(Extracted data entries)
******************************
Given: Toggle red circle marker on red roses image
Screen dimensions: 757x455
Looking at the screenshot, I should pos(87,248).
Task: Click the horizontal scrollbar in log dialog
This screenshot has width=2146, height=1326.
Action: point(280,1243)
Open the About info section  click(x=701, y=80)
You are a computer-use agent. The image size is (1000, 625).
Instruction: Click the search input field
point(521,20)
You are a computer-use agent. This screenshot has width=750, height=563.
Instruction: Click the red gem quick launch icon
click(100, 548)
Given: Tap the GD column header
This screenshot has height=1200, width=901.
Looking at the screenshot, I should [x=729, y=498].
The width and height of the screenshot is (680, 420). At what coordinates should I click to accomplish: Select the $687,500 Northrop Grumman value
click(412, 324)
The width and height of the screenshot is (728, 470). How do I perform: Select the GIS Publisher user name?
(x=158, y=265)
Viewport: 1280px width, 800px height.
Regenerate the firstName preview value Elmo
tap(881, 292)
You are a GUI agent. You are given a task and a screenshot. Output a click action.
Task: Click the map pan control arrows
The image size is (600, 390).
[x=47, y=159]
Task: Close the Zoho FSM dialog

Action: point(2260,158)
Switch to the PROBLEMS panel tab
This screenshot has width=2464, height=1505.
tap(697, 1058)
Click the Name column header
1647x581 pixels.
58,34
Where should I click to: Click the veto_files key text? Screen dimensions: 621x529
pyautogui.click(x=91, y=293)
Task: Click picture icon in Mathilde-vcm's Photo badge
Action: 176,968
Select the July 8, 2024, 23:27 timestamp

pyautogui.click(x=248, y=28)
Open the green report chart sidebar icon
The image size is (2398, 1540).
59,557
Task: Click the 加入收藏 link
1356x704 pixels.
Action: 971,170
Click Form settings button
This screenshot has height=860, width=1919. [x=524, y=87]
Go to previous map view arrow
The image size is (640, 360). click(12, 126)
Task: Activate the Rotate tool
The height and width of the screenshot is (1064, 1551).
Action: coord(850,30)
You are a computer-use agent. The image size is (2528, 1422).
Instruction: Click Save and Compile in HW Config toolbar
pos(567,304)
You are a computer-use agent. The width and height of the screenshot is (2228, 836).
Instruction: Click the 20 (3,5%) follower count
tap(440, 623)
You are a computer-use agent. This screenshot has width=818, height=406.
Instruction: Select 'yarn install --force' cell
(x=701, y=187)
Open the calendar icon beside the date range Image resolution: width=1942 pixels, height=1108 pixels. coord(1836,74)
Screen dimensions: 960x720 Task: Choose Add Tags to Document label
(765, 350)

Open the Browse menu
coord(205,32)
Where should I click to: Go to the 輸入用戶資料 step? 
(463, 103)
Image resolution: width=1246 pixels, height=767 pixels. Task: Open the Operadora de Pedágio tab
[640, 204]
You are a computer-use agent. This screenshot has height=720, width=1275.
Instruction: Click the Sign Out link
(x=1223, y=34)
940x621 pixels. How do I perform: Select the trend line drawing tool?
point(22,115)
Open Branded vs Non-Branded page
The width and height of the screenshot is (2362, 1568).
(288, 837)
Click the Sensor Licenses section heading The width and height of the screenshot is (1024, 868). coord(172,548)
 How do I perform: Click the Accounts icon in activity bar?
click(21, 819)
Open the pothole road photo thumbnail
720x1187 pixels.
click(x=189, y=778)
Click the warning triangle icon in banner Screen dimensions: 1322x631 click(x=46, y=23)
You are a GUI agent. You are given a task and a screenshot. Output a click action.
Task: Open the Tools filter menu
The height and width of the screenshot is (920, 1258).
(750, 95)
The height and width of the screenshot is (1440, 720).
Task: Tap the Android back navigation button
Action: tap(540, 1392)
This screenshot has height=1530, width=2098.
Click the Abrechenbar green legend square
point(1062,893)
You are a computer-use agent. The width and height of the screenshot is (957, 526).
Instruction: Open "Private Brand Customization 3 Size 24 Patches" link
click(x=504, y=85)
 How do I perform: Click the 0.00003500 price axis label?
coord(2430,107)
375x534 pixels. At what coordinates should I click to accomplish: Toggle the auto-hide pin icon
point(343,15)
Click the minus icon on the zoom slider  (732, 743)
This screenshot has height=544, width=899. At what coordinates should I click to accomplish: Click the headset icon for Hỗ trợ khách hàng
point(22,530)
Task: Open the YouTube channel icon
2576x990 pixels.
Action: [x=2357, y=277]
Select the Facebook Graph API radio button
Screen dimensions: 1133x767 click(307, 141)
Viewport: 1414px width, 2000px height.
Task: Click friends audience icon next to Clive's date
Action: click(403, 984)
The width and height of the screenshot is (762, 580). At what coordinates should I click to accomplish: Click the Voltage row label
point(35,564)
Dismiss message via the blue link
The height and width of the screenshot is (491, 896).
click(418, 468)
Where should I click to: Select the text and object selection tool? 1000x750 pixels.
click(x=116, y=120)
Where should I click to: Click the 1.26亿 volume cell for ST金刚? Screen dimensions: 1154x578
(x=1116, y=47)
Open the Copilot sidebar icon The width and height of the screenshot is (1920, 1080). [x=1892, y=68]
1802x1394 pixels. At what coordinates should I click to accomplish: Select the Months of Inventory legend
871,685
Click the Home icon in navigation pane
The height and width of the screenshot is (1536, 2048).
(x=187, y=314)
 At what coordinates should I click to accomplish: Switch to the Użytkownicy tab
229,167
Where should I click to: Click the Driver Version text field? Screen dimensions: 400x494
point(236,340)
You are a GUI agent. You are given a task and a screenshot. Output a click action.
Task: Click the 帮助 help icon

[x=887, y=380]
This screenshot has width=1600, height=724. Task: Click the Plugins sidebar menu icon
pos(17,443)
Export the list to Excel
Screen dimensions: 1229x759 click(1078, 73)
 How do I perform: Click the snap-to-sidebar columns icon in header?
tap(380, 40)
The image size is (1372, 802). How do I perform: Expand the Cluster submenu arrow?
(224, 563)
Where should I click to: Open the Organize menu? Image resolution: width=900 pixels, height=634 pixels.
******************************
** INSTRUCTIONS FOR THE TASK **
Reproduce verbatim the lines of the material above, from the line containing "is (2228, 836)." up to and including the line containing "Action: tap(540, 1392)".

** RESPONSE **
You are a computer-use agent. The width and height of the screenshot is (2228, 836).
Instruction: Click the 20 (3,5%) follower count
tap(440, 623)
You are a computer-use agent. This screenshot has width=818, height=406.
Instruction: Select 'yarn install --force' cell
(x=701, y=187)
Open the calendar icon beside the date range Image resolution: width=1942 pixels, height=1108 pixels. coord(1836,74)
Screen dimensions: 960x720 Task: Choose Add Tags to Document label
(765, 350)

Open the Browse menu
coord(205,32)
Where should I click to: Go to the 輸入用戶資料 step? 
(463, 103)
Image resolution: width=1246 pixels, height=767 pixels. Task: Open the Operadora de Pedágio tab
[640, 204]
You are a computer-use agent. This screenshot has height=720, width=1275.
Instruction: Click the Sign Out link
(x=1223, y=34)
940x621 pixels. How do I perform: Select the trend line drawing tool?
point(22,115)
Open Branded vs Non-Branded page
The width and height of the screenshot is (2362, 1568).
(288, 837)
Click the Sensor Licenses section heading The width and height of the screenshot is (1024, 868). coord(172,548)
 How do I perform: Click the Accounts icon in activity bar?
click(21, 819)
Open the pothole road photo thumbnail
720x1187 pixels.
click(x=189, y=778)
Click the warning triangle icon in banner Screen dimensions: 1322x631 click(x=46, y=23)
You are a GUI agent. You are given a task and a screenshot. Output a click action.
Task: Open the Tools filter menu
The height and width of the screenshot is (920, 1258).
(750, 95)
The height and width of the screenshot is (1440, 720).
Task: Tap the Android back navigation button
Action: tap(540, 1392)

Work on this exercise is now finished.